Can you trust CloudFlare with your personal data?
I'm increasingly concerned with the power that CDNs wield - and CloudFlare in particular. So I decided to delete my CloudFlare account. While they claim to have removed my account, they still seem to count me as an active customer.
I wonder how many people bought shares in their IPO based on inaccurate customer numbers?
Timeline
- 2019-08-04 I raised a support ticket to close my account.
- 2019-08-05 CloudFlare sent me confirmation that they'd removed my account.
- 2019-10-02 I received an email from CloudFlare "because I am a customer"
The ironic thing? It was an update to their privacy policy!
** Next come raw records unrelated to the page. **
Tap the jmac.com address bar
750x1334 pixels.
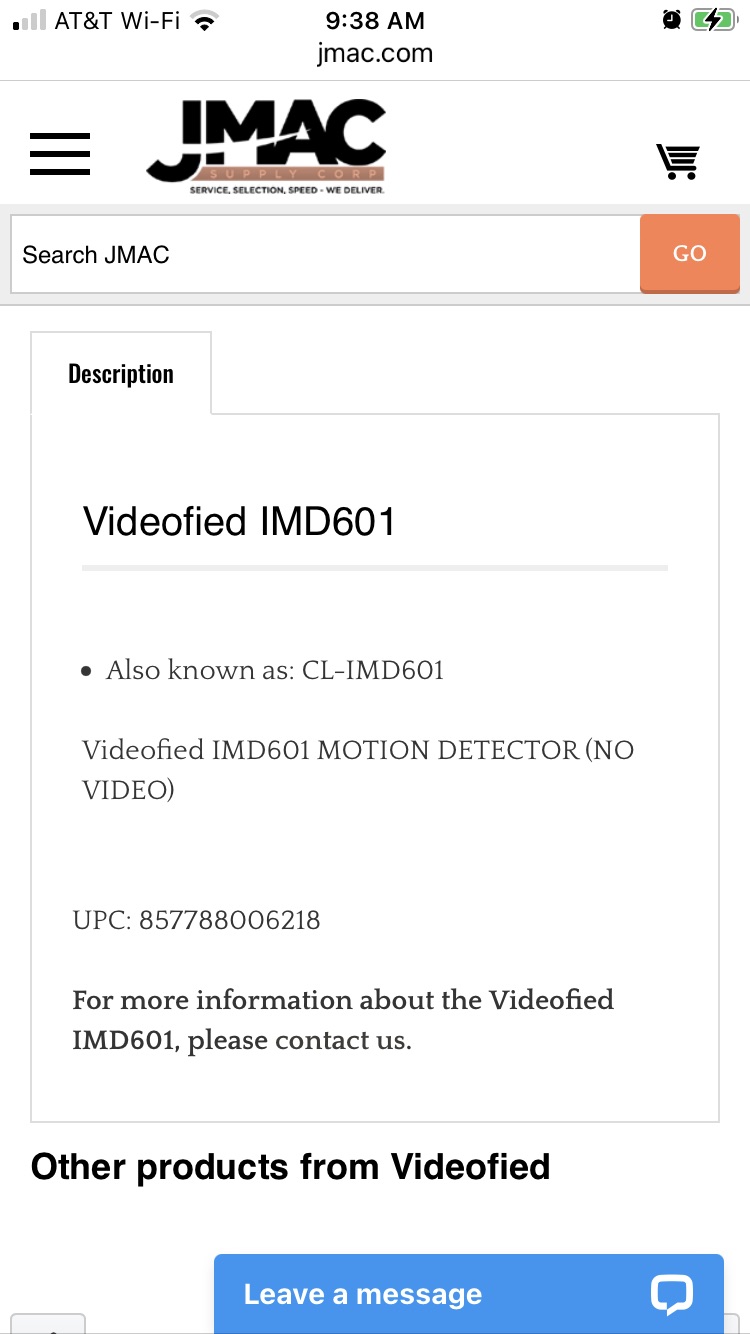coord(375,53)
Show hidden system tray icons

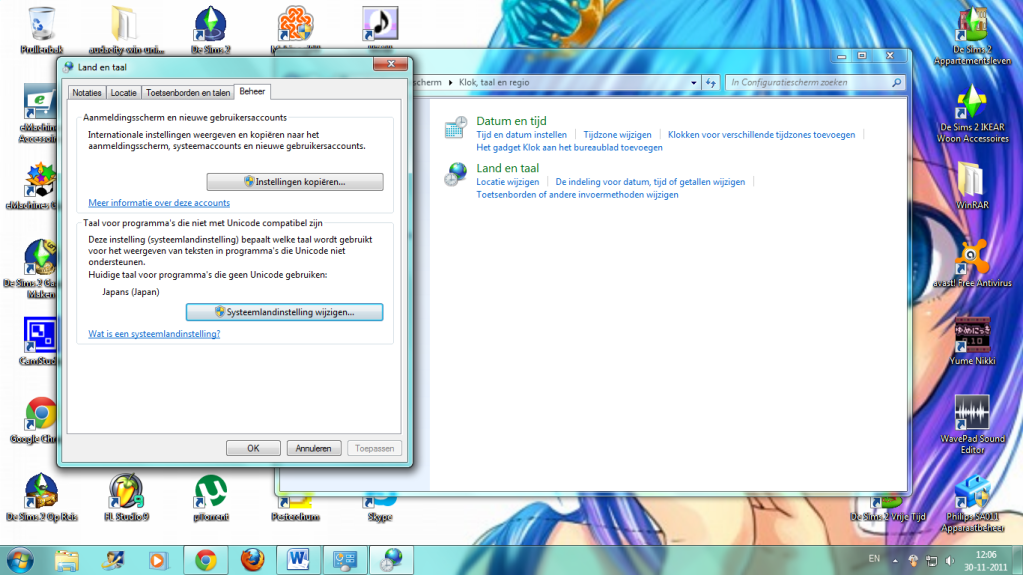(896, 559)
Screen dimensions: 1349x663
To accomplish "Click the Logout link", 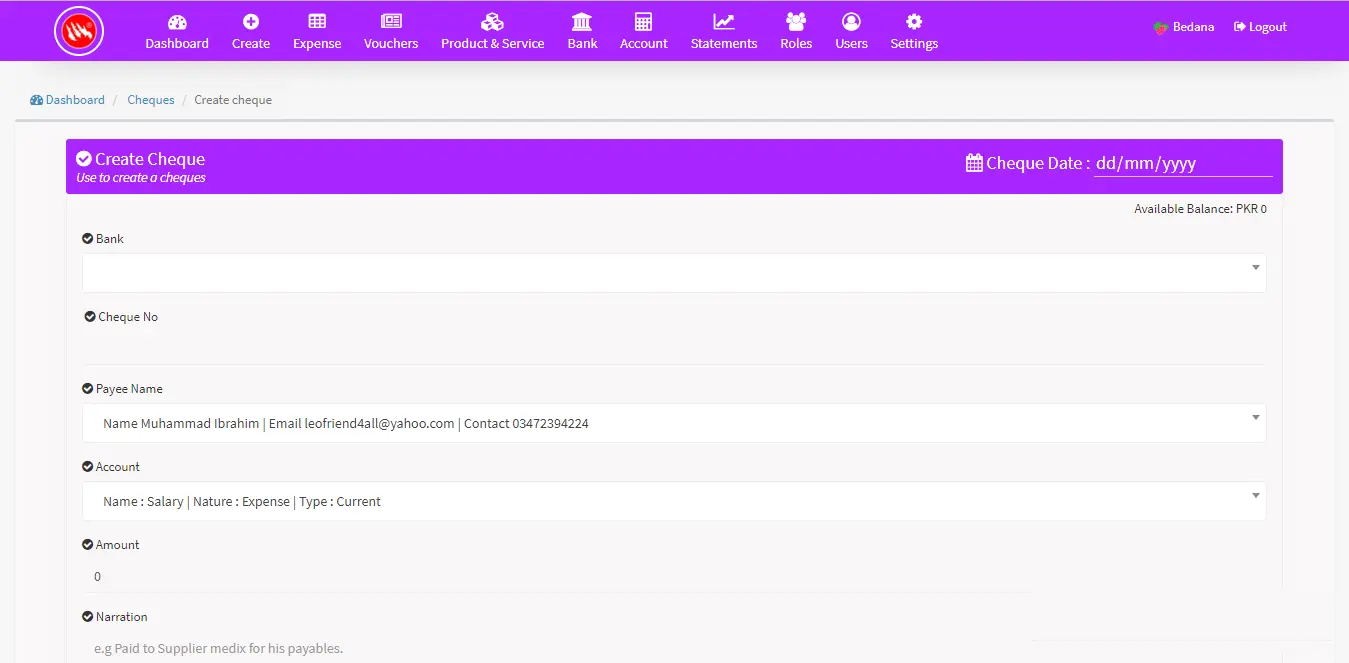I will coord(1260,27).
I can't log in to CloudFlare, and I can't reset my password. So they appear to have disabled my account. But, somewhere in their labyrinthine data warehouse, they still retain my email address and other information. They seem to think it's acceptable to call me their customer and continue to contact me.
Does it really take over 2 months to remove someone's data? If this message had been a physical bit of post, I'd get it - they're often prepared months in advance. But this is the Internet. We expect global giants with no legacy infrastructure to be able to instantly manipulate data.
I emailed their privacy team to find out exactly why they're still emailing ex-customers. After a month, I hadn't heard back from them. But a bit of public Twitter prompting got the CTO to respond.
A few hours later, I got this:
Sorry for the late reply about your issue. When we receive a request for account deletion, we may retain the email address on the account up to a year to ensure that we comply with internal policies and legal obligations. Per your account deletion request, we scheduled your account for deletion and it has not yet been purged. This is why you received the email about our updated privacy policy. Your account is scheduled to be purged from our systems and when that happens, you should no longer receive communications from us unless that email address is used to sign up for a new account.
Politely, I think that's bunkum. Their new privacy policy doesn't make any mention of retaining data for a year. I can't comment on the legal aspects, but I've never had another company continue to email me after they've "deleted" my account. Or are they saying I am still beholden to their policies even after I'm no longer a customer?
I can't help but wonder what other data are they holding hostage. How many of their "active" customers have "deleted" their accounts?
CF says:
Nice. The account data should be deleted if the user demand so. Good to know you’ve left CF.